» **Source excerpt**
Another notable example where run-time conditionals come in handy is the numerical integration of the hyperbolic equation

\begin{equation}
    \frac{\partial \phi}{\partial t} + \frac{\partial \phi u}{\partial x} + \frac{\partial \phi v}{\partial y} = 0 \, .
\end{equation}

by the upwind scheme:

\begin{equation}
    F_{i,j} =
    \begin{cases}
        & \left( \phi_{i,j} \, u_{i,j} - \phi_{i-1,j} \, u_{i-1,j} \right) / \Delta x \qquad \text{if $u_{i,j} > 0$} \\
        & \left( \phi_{i+1,j} \, u_{i+1,j} - \phi_{i,j} \, u_{i,j} \right) / \Delta x \qquad \text{if $u_{i,j} <= 0$}
    \end{cases} \\
    G_{i,j} =
    \begin{cases}
        & \left( \phi_{i,j} \, v_{i,j} - \phi_{i,j-1} \, v_{i,j-1} \right) / \Delta y \qquad \text{if $v_{i,j} > 0$} \\
        & \left( \phi_{i,j+1} \, v_{i,j+1} - \phi_{i,j} \, v_{i,j} \right) / \Delta y \qquad \text{if $v_{i,j} <= 0$}
    \end{cases} \\
    \phi_{i,j}^{n+1} = \phi_{i,j}^n - \Delta t \left( F_{i,j}^n + G_{i,j}^n \right) \, .
\end{equation}

In [None]:
from gt4py.next import where

@gtx.field_operator
def upwind_diff_x(
    u: IJKField,
    phi: IJKField,
    dx: gtx.float64,
) -> IJKField:
    out = where(
        u > 0.0,
        (phi * u - phi(I - 1) * u(I - 1)) / dx,
        (phi(I + 1) * u(I + 1) - phi* u) / dx,
    )
    
    return out

@gtx.field_operator
def upwind_diff_y(
    v: IJKField,
    phi: IJKField,
    dy: gtx.float64,
) -> IJKField:
    out = where(
        v > 0.0,
        (phi * v - phi(J - 1) * v(J -1)) / dy,
        (phi(J + 1) * v(J + 1) - phi * v) / dy,
    )
  
    return out

@gtx.field_operator
def upwind(
    u: IJKField,
    v: IJKField,
    phi_now: IJKField,
    dt: gtx.float64,
    dx: gtx.float64,
    dy: gtx.float64,
) -> IJKField:

    dphi_dx = upwind_diff_x(u, phi_now, dx)
    dphi_dy = upwind_diff_y(v, phi_now, dy)
    phi_new = phi_now - dt * (dphi_dx + dphi_dy)

» **Dataset excerpts**
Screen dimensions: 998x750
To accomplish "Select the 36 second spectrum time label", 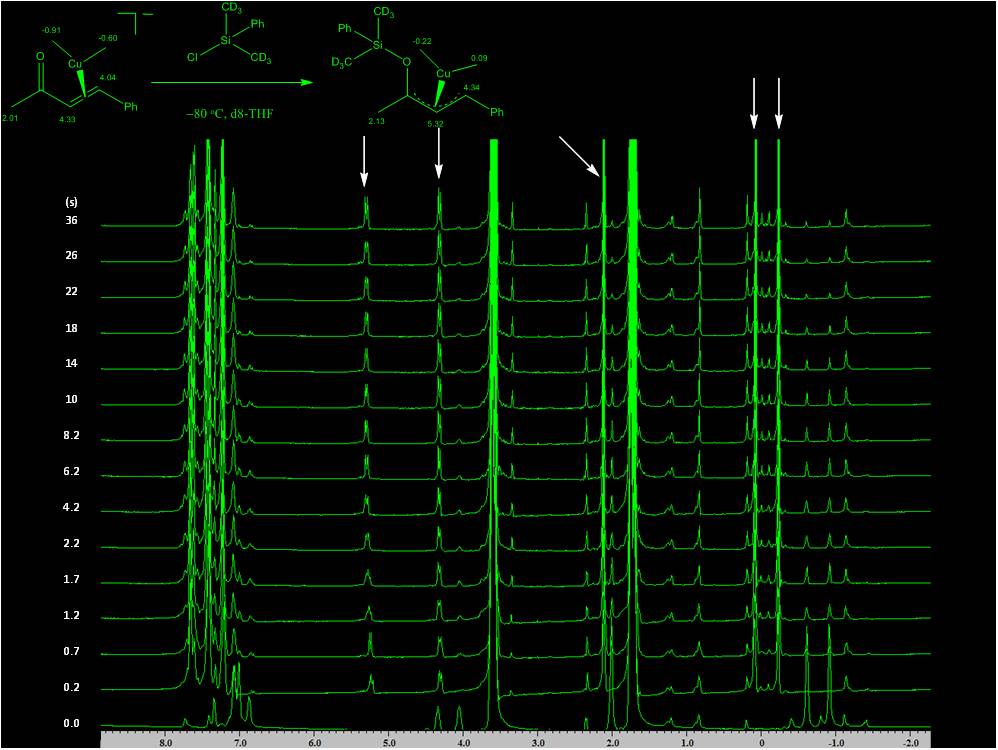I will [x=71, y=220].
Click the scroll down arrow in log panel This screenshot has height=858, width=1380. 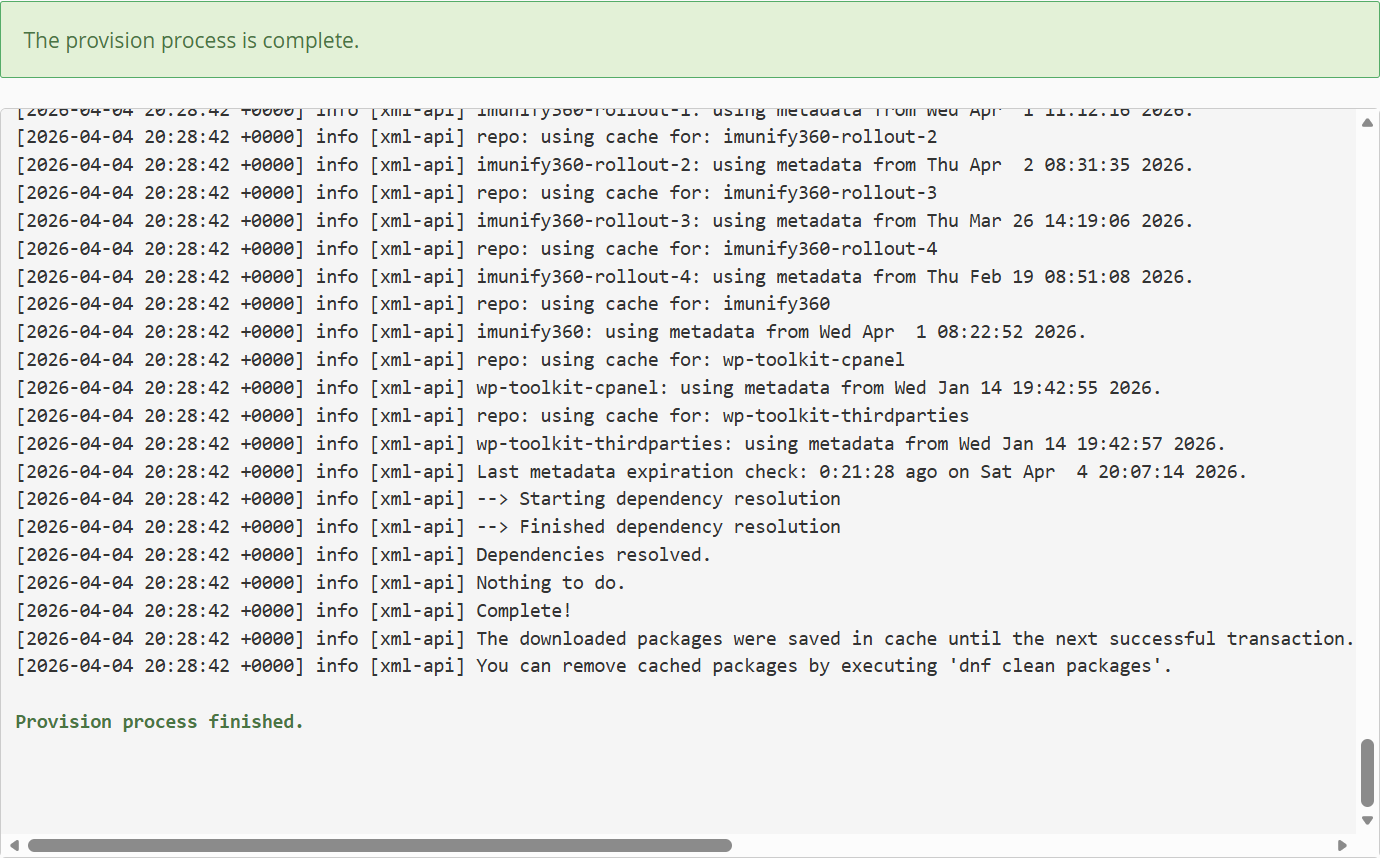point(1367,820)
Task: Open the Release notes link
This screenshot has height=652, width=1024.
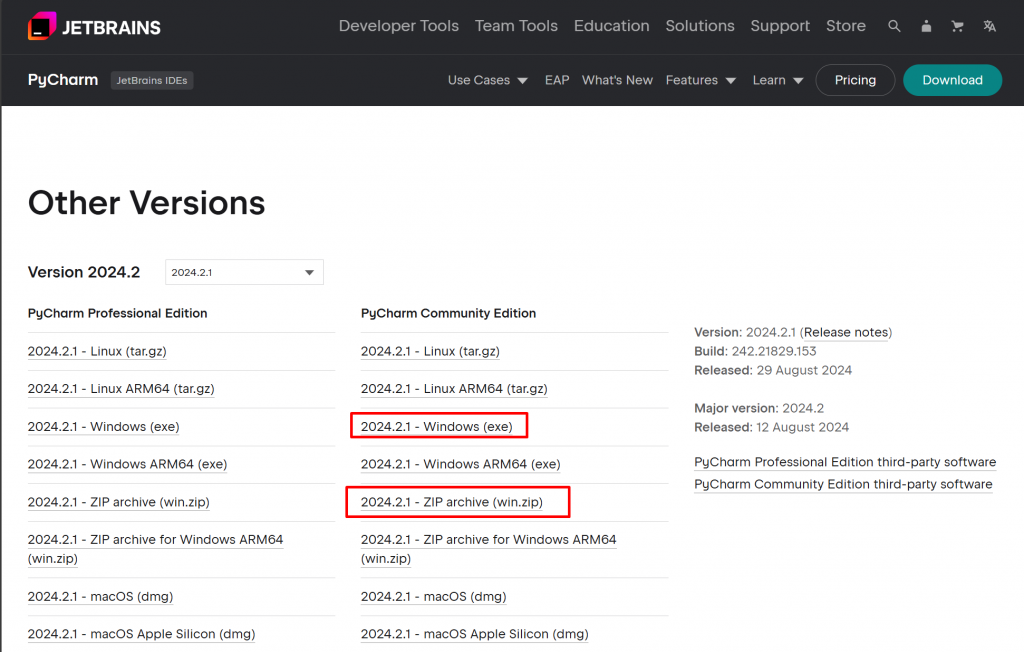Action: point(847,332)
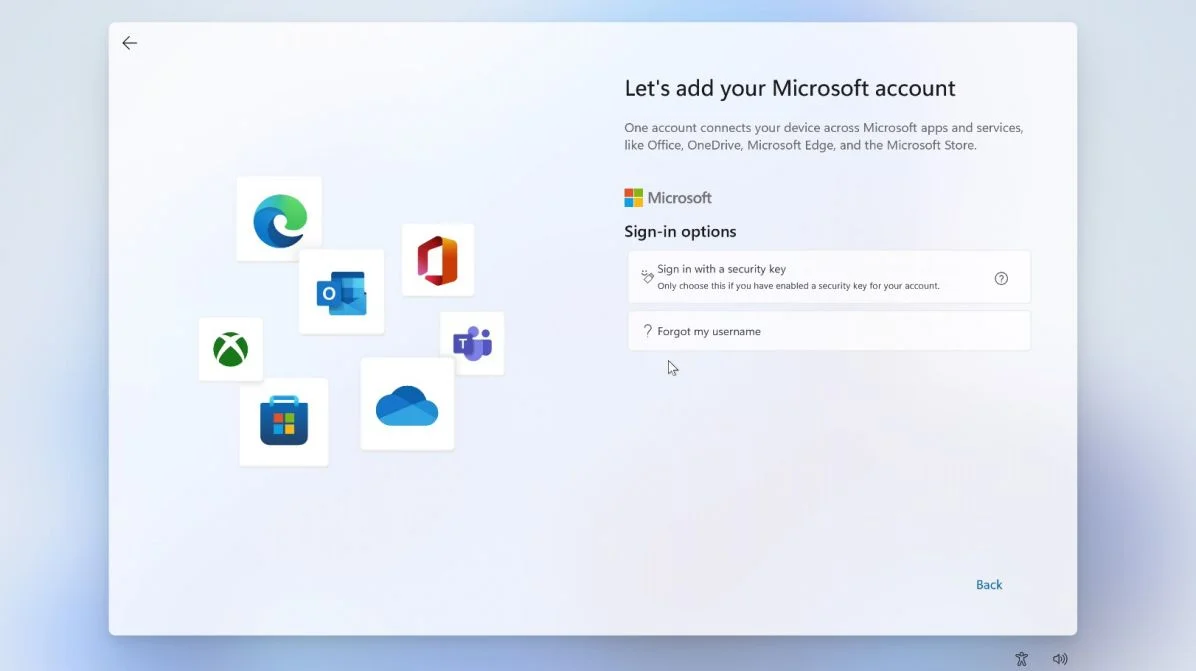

» **Required tasks**
1. Translate into French this sentence from the upwind-scheme excerpt, omitting the displayed equation shown as [...]: "Another notable example where run-time conditionals come in handy is the numerical integration of the hyperbolic equation [...] by the upwind scheme:"
2. In the upwind-scheme excerpt, what function does the code import from gt4py.next?
3. Extend the upwind-scheme excerpt, starting right after its last line of code, "phi_new = phi_now - dt * (dphi_dx + dphi_dy)".

» **Outputs for the tasks**
1. Un autre exemple notable où les instructions conditionnelles évaluées à l'exécution s'avèrent utiles est l'intégration numérique de l'équation hyperbolique [...] par le schéma décentré amont :

2. The function `where`.

3.
    return phi_new
        
upwind_stencil = upwind.with_backend(backend)

## Compile-time conditionals

A more sophisticated control flow statement consists of an if-else construct which queries a **scalar** quantity whose value is known at the stencil compile-time. Such scalar quantity is made available inside the stencil definition as an external symbol and read through the `__INLINED()` accessor. An example for this could be a configuration option `UPWINDING` which regulates the type of advection scheme to use. This technique allows to fuse the `leapfrog` and `upwind` stencils into a unique stencil.

In [None]:
@gtx.field_operator
def horizontal_advection_(
    u: IJKField,
    v: IJKField,
    phi_now: IJKField,
    dt: gtx.float64,
    dx: gtx.float64,
    dy: gtx.float64,
    upwinding: bool,
) -> IJKField:
    
    if (upwinding):
        dphi_dx = upwind_diff_x(u, phi_now, dx)
        dphi_dy = upwind_diff_y(v, phi_now, dy)
    else:
        dphi_dx = centered_diff_x(u, phi_now, dx)
        dphi_dy = centered_diff_y(v, phi_now, dy)
            
    phi_new = phi_old - 2.0 * dt * (dphi_dx + dphi_dy)
    
    return phi_new


@gtx.program
def horizontal_advection(
    u: IJKField,
    v: IJKField,
    phi_now: IJKField,
    phi_new: IJKField,
    dt: gtx.float64,
    dx: gtx.float64,
    dy: gtx.float64,
    upwinding: bool,
):
    horizontal_advection_(
        u,
        v,
        phi_now,
        dt,
        dx,
        dy,
        upwinding,
        out=phi_new,
        offset_provider={"_IOff": I, "_JOff": J},
    )

# @HANNES: I cannot get this pre-compilation to work
horizontal_advection_stencil = horizontal_advection.with_backend(backend).compile(upwinding = [True])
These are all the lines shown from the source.